## EXERCISE AIM
Check each line of the records below for the word "Open" and copy those where it appears.

## RECORDS FOR THIS EXERCISE
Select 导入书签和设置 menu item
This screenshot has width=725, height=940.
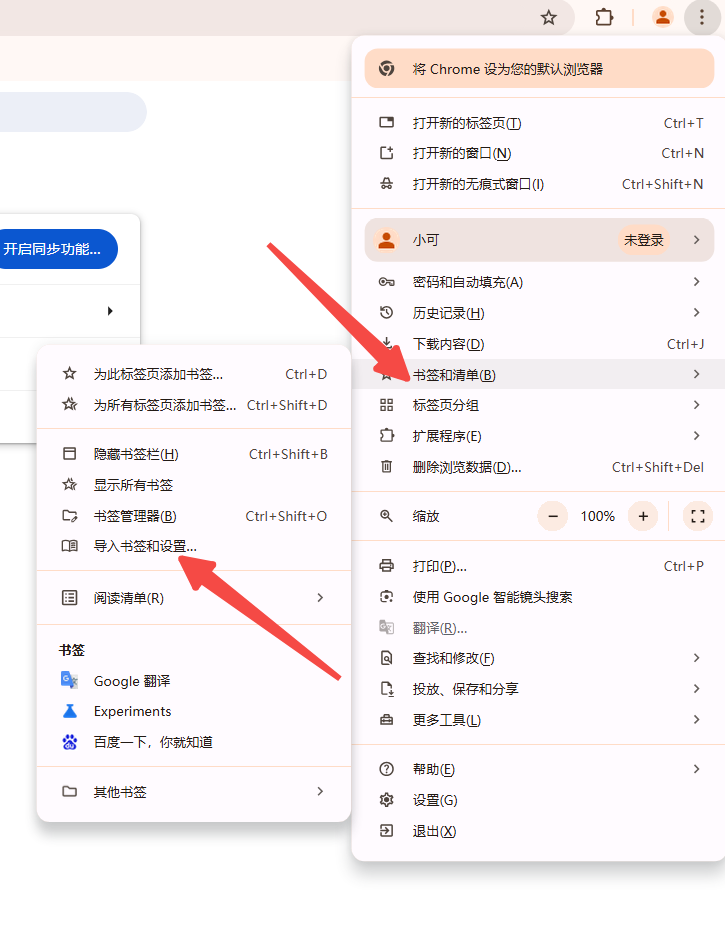click(x=145, y=546)

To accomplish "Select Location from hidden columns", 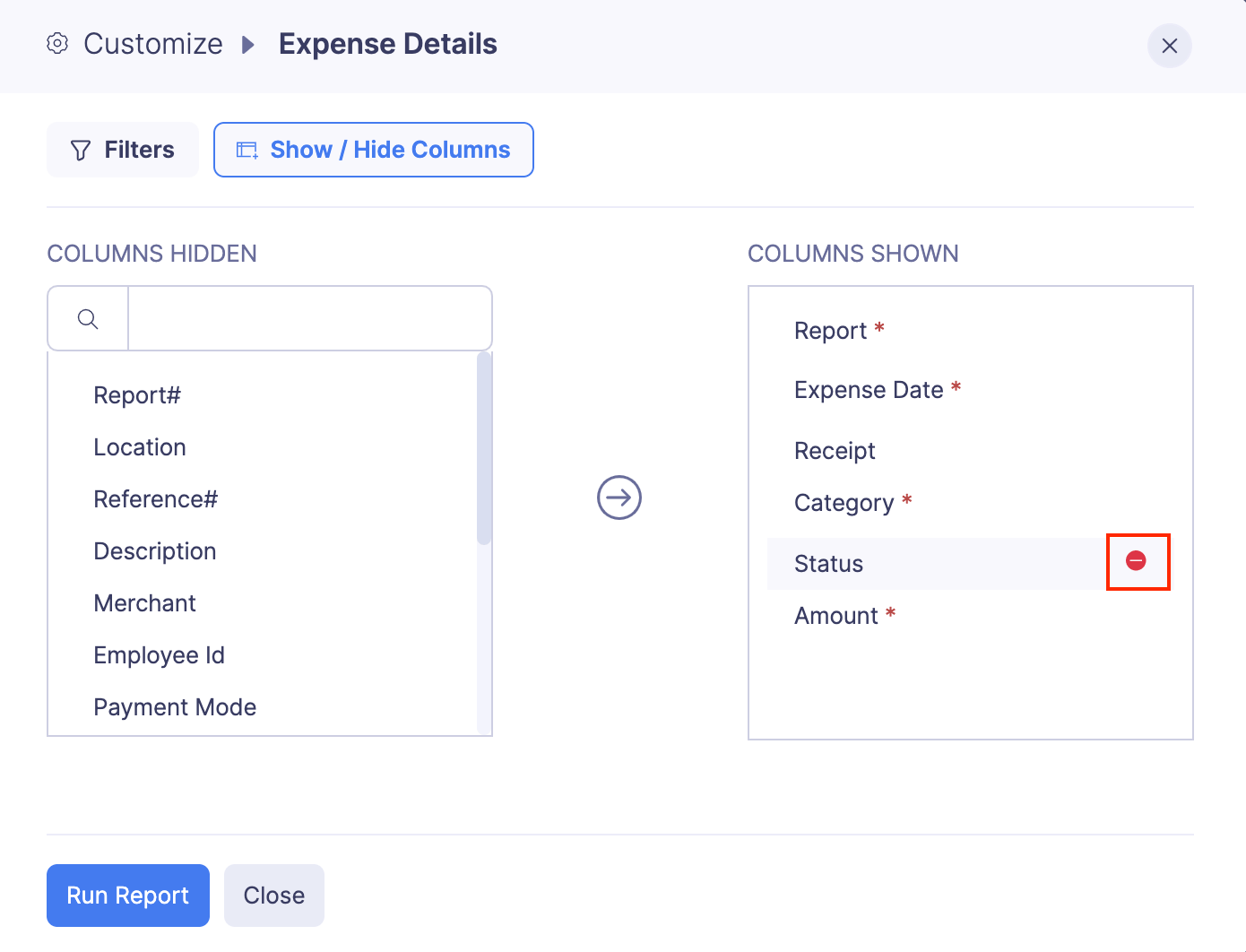I will [140, 447].
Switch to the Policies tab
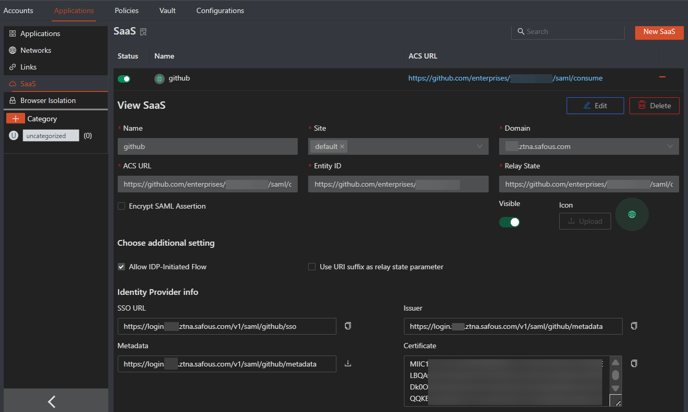This screenshot has height=412, width=688. tap(126, 11)

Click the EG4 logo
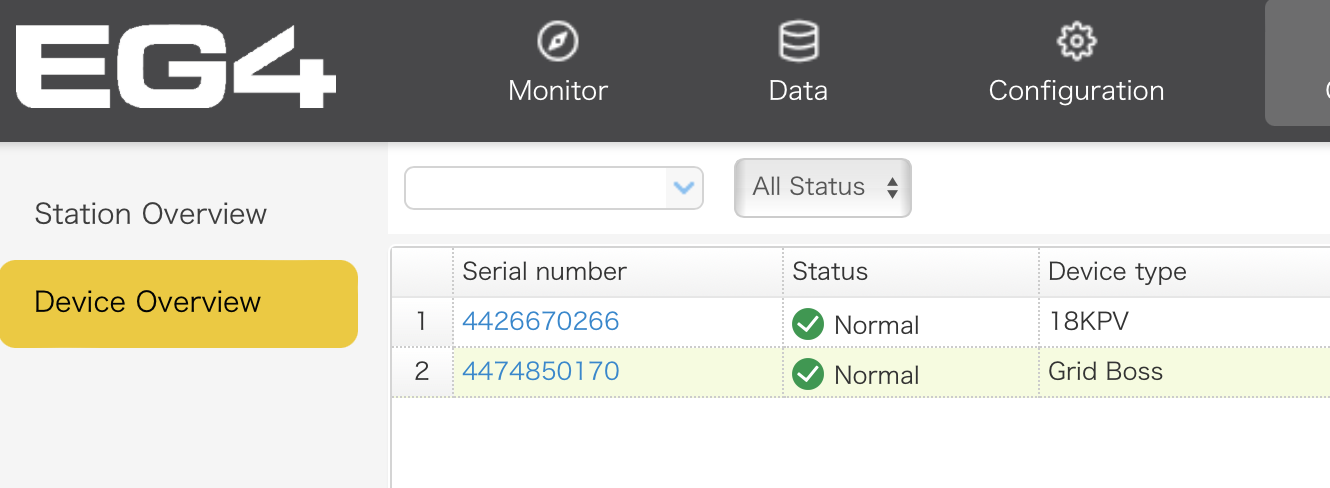coord(176,69)
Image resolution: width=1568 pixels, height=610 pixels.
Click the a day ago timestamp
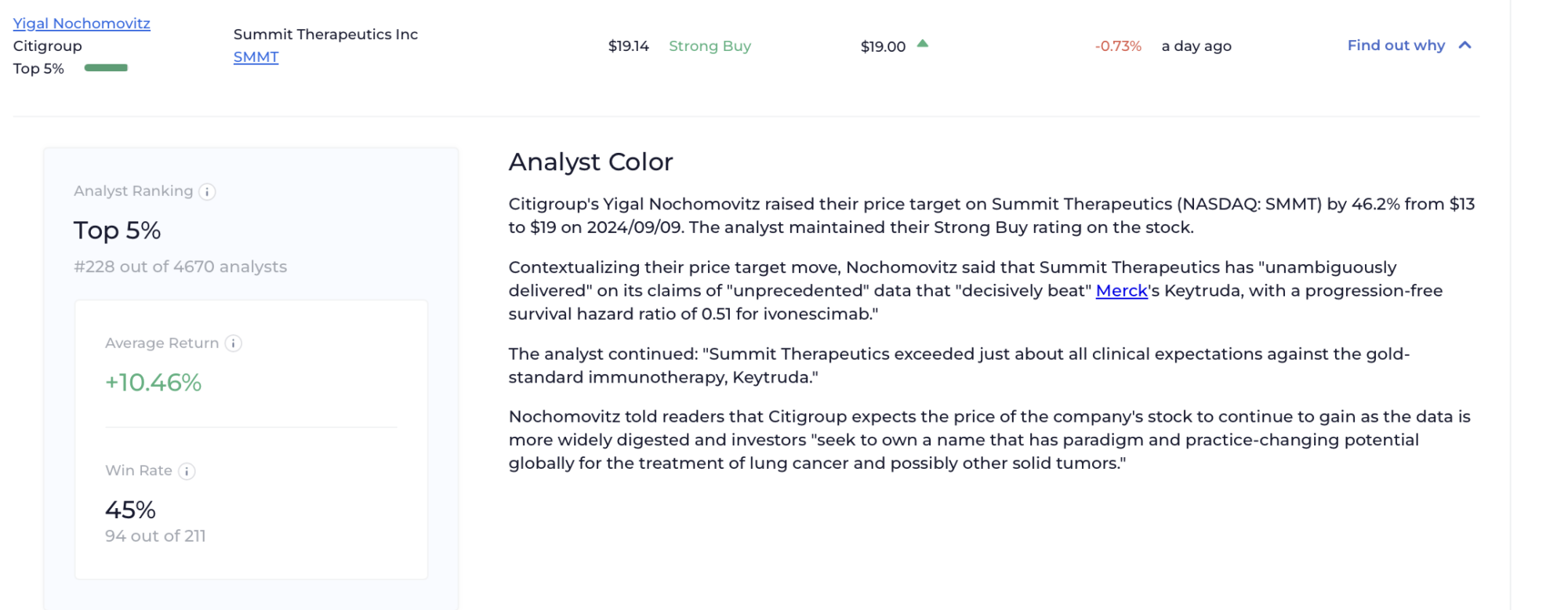pyautogui.click(x=1196, y=46)
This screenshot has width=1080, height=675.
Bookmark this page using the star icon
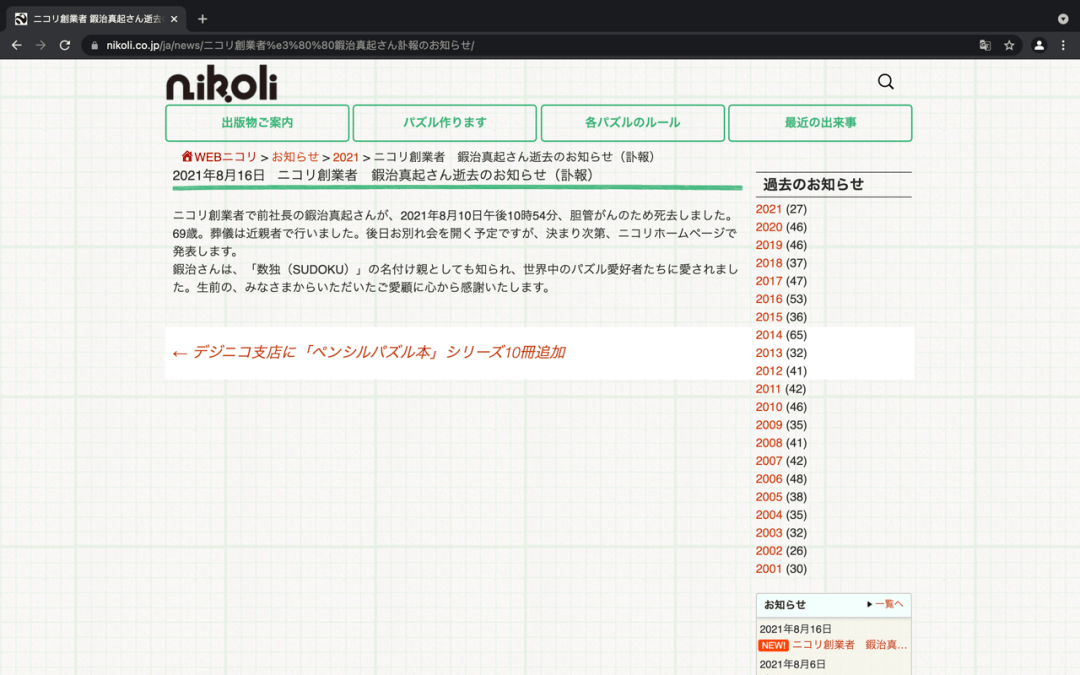click(1009, 45)
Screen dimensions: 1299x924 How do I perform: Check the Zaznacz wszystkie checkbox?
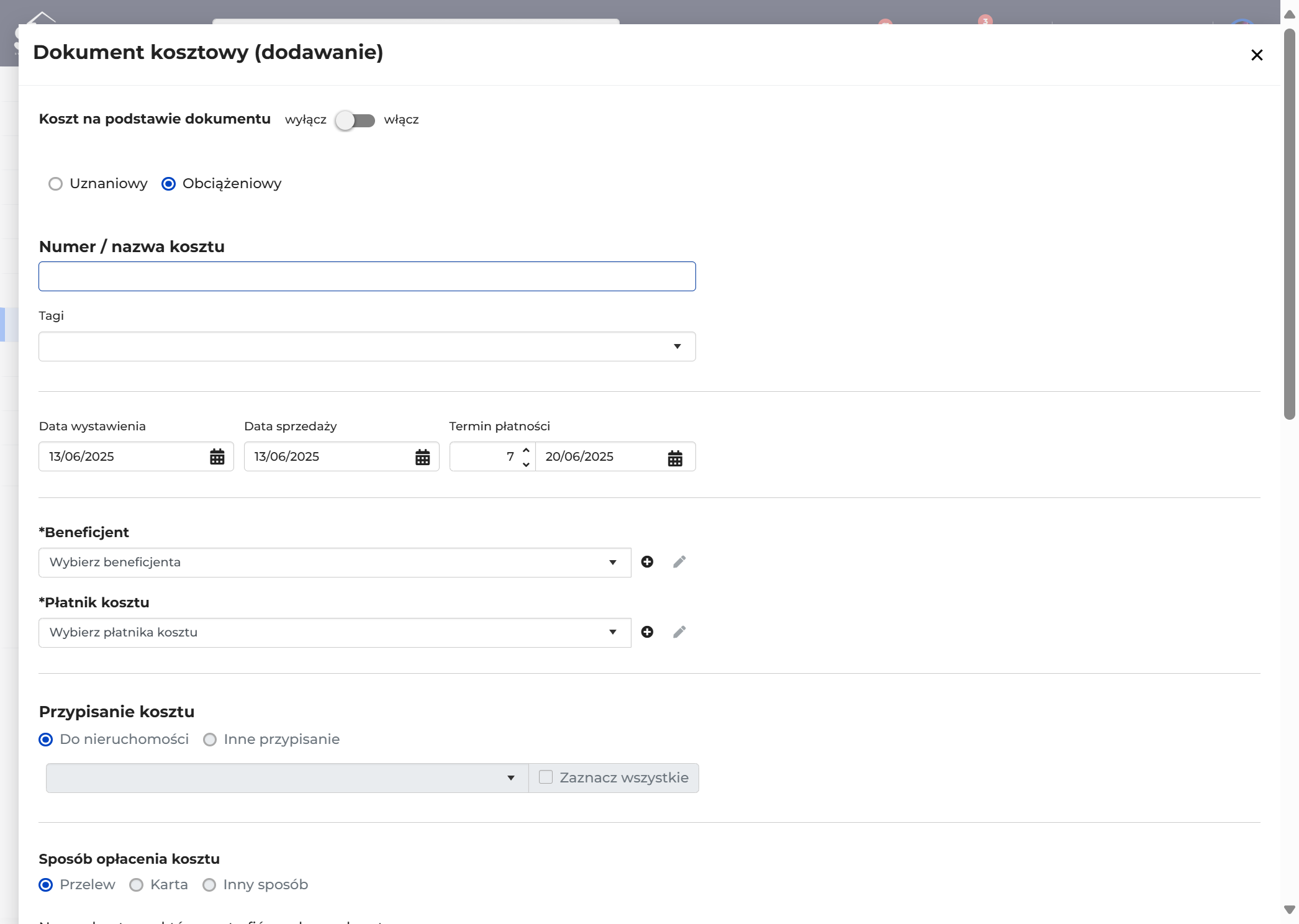546,777
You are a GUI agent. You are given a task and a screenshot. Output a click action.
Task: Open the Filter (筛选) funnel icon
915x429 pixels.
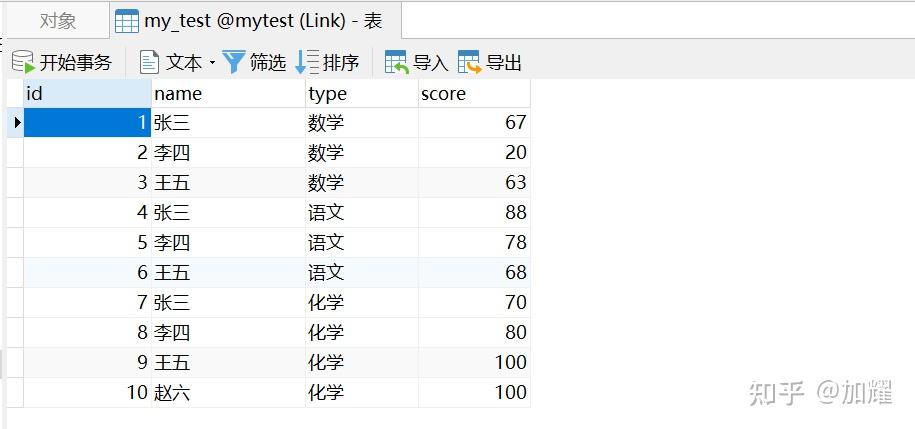(234, 63)
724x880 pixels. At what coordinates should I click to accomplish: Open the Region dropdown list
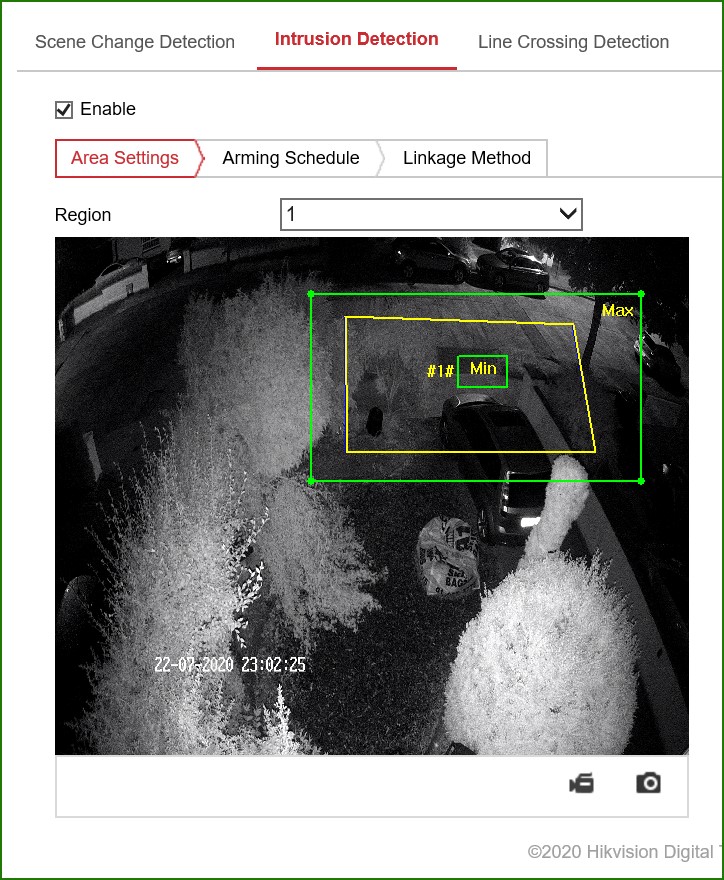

## EXPECTED ANSWER
Task: Open the Filter (筛选) funnel icon
724x880 pixels. At what coordinates should I click to accomplish: Open the Region dropdown list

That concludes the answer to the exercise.